Man, the first few weeks of 2016 have been weird for me.
I don’t even know why.
If we were having tea, I would tell you that G and I started using our yoga Groupons two weeks ago, and it’s been both awesome and disheartening. I knew that I was out of shape, but I’m sad at how out of shape I am! We went to a moderate practice the first day and had our asses handed to us. So we went to “gentle” practices twice after, and found those too easy, though they were really wonderful for us mentally. We went to a moderate one last Wednesday, and I liked it a lot — I liked the instructor and felt like I was challenged physically, but mentally and emotionally it was weird. G didn’t like it all.
If we were having tea, I’d tell you I’ve also found that I’ve been all over the place emotionally since we started yoga. Not sure if that’s related… honestly, I think it’s mostly because I haven’t had the time I need to recharge. I’ve had stuff going on every weekend since I got back from the holidays, and though it’s not like the days were 100% packed, I think I really need a couple weekends in a row to just do nothing, or only do what I actually want to do. I’ve been so busy during the week and on weekends trying to do everything people asked of me, never saying no to invites and never just scheduling in some me time. It’s just been kind of silly. So next weekend, I’m doing NOTHING. G’s friend invited us over for dinner a couple weeks ago and that’s been postponed to Friday, but after that I refuse to do anything! I think I really need a couple days to just read and watch Arrow and do blog stuff, maybe go for a walk and see a movie with G. It’s only Monday… but I cannot wait!
If we were having tea, I’d tell you that I forgot to mention a few weeks ago that the vet said Matrix knew his name! It was hard for us to tell, but within the last two weeks it’s been clear: if you say his name, he looks right at you! What a smartie pants.
He also did a brilliant cat thing last week: when I went to scratch his chin, he put his paw out on top of my hand and pushed it right down and away onto the table top. “NO,” I could hear from his kitty brain. Hilarious!
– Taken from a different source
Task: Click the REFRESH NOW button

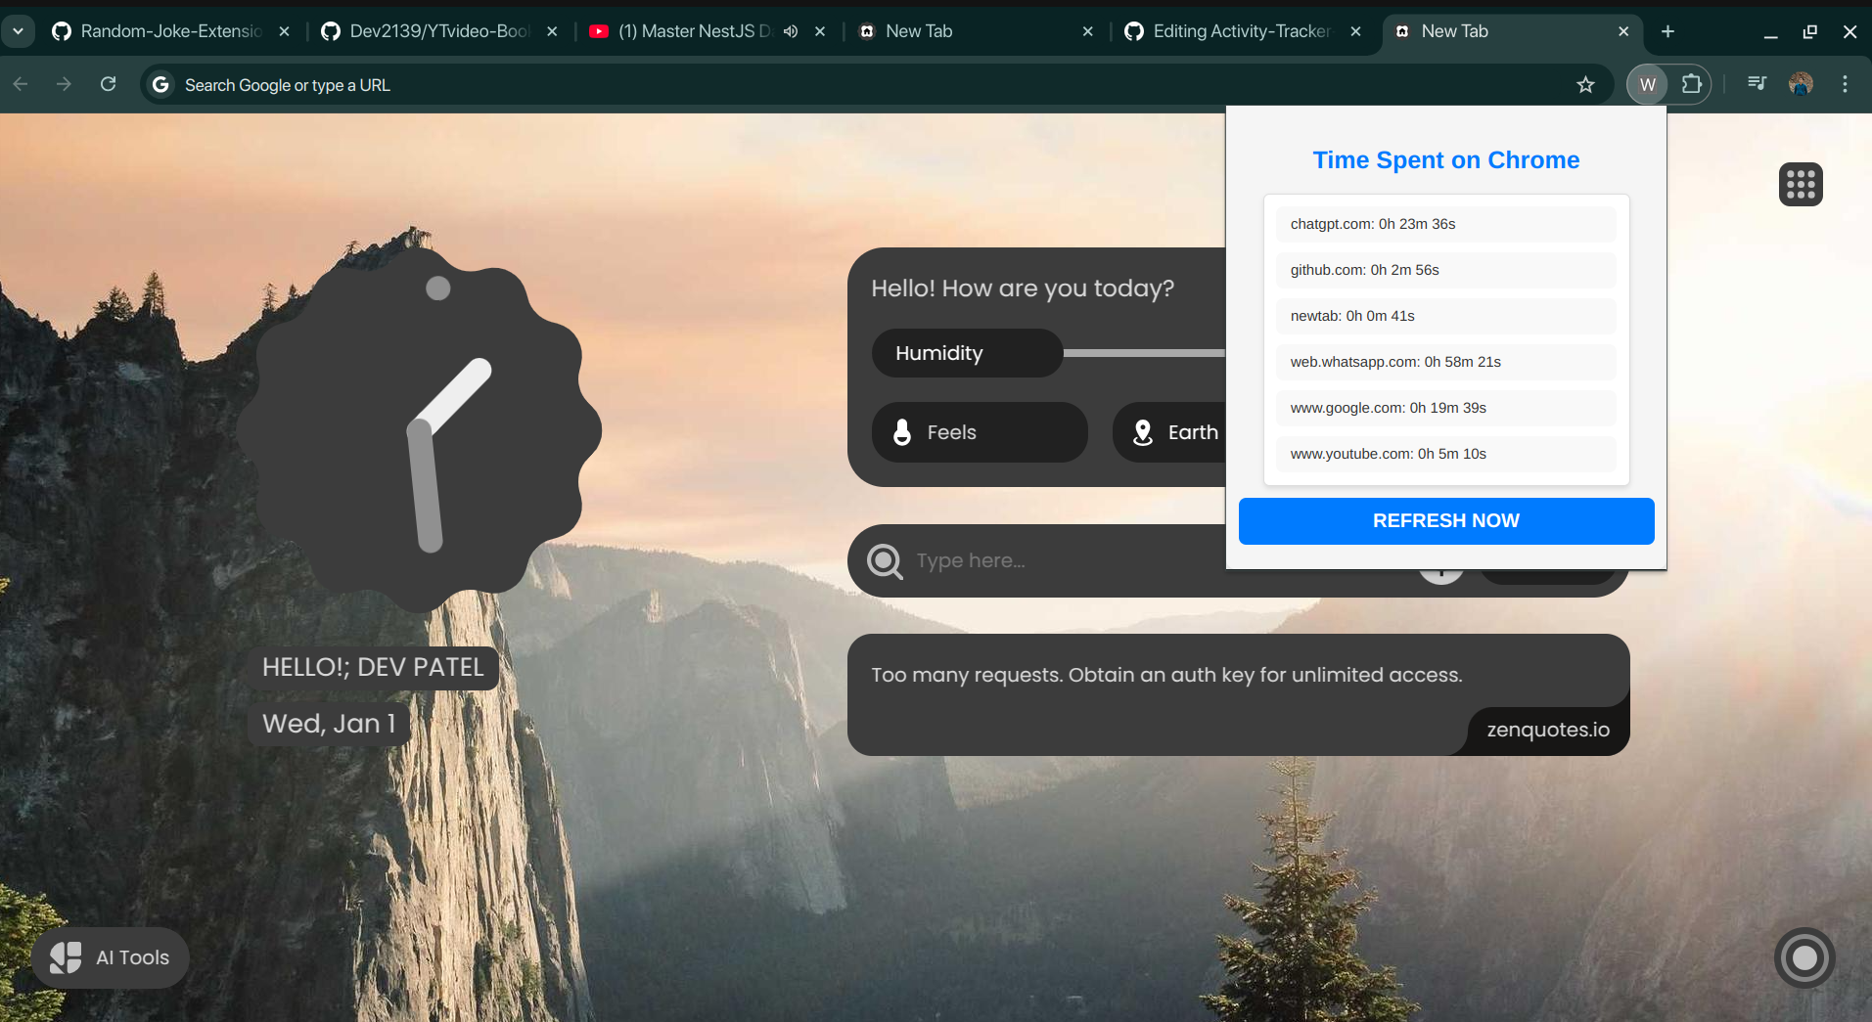Action: (1445, 521)
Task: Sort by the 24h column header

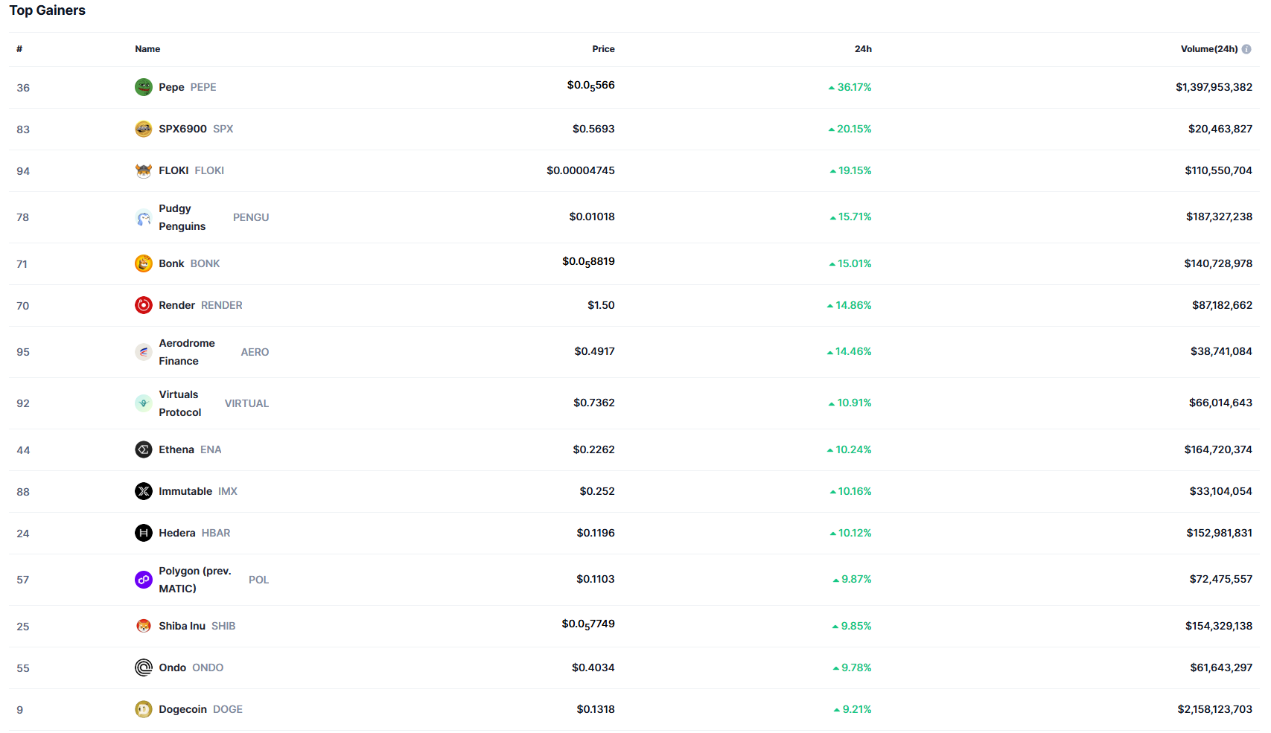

If we were having tea, I’d tell you that blogging has been good. I’ve managed to stay about a week ahead for a little while… well, for last week and this week. I’m definitely going to begin my blogging series at the end of January so you can keep an eye for that if you’re interested! I’m also thinking of doing more about raising a kitten, less about Matrix and more how we went about it and what we’ve been doing so far so that you lovelies will know exactly how to get all ready for a new kitty! But don’t worry — I’ll keep up with Teas & Kitties still, so you’ll get to see Matrix grow some more 🙂
If we were having tea, I’d tell you that I’m back to feeling weird about my life. I dreaded waking up every day last week, even the two days where I worked at junior high schools, not elementary schools. I had a bit of a meltdown Tuesday night, and struggled to fall asleep all week. Suddenly, I just feel so lost. Did I choose the wrong profession? I like being in the classroom most of the time, but I just think I have lost my passion somehow. But what else can I do? I don’t have experience in much else — serving won’t pay as well, and neither will being in the theatre industry here. Those are things that could give me supplementary income, but I have to do this job. And I still have the drive to do something and make a difference, but teaching seems so… shitty! All the teachers I come across, except the ones my age, are so negative and bitter. (Clearly, they’re not getting enough me time!) I just don’t want to be like that. It seems so inevitable though — teachers can’t be picky when choosing jobs. They need to take what comes, so a lot of the time they will take a job they don’t even want in order to gain experience. And then they somehow get trapped there, hating their lives and whining about whiny children.
I know I’m not ready. I’m starting to admit it out loud. When other teachers ask me in staff rooms, “Are you looking for a full-time job, or…?” I tell them the truth: not really. I tell them I did work full time from May to July, right after I graduated, and right now I’m happy being a sub. It’s nice to have the break. I tell them I want to travel and do as much as I can before I ever “settle down.” I haven’t said that I’m not even sure I want to teach anymore, but… saying that I don’t want to work full-time yet to colleagues is slowly making me feel better.
I’ve been so terrified — to the point where I break down in tears. I’ve been scared that saying I don’t want full-time to other teachers would be bad for my future. Principals might hear I don’t want a job, and then what will happen when I do need one? I’m so trapped! Why can’t it be acceptable to just be a sub, and not want to advance yet?!
But then I remembered that when the principal offered me that grade two job in May, I did admit to her that I didn’t feel ready and that I was worried. I was honest. And she was really supportive. She encouraged me, and when I explained my worry, she had the other grade two teachers come in and tell me how they would help me out and support me, too. And after that, the principal said to me that she wanted me to be honest because if I didn’t feel up to it, she wouldn’t want a teacher in the classroom who wasn’t ready. It was okay not to be ready.
I guess it’s just time for me to be okay with not knowing what in the hell I want. Because apparently, I’m not.
If we were having tea, I’d ask you how the beginning of your 2016 has gone. Have you been having rude awakenings about your career that make you feel like a deer in headlights?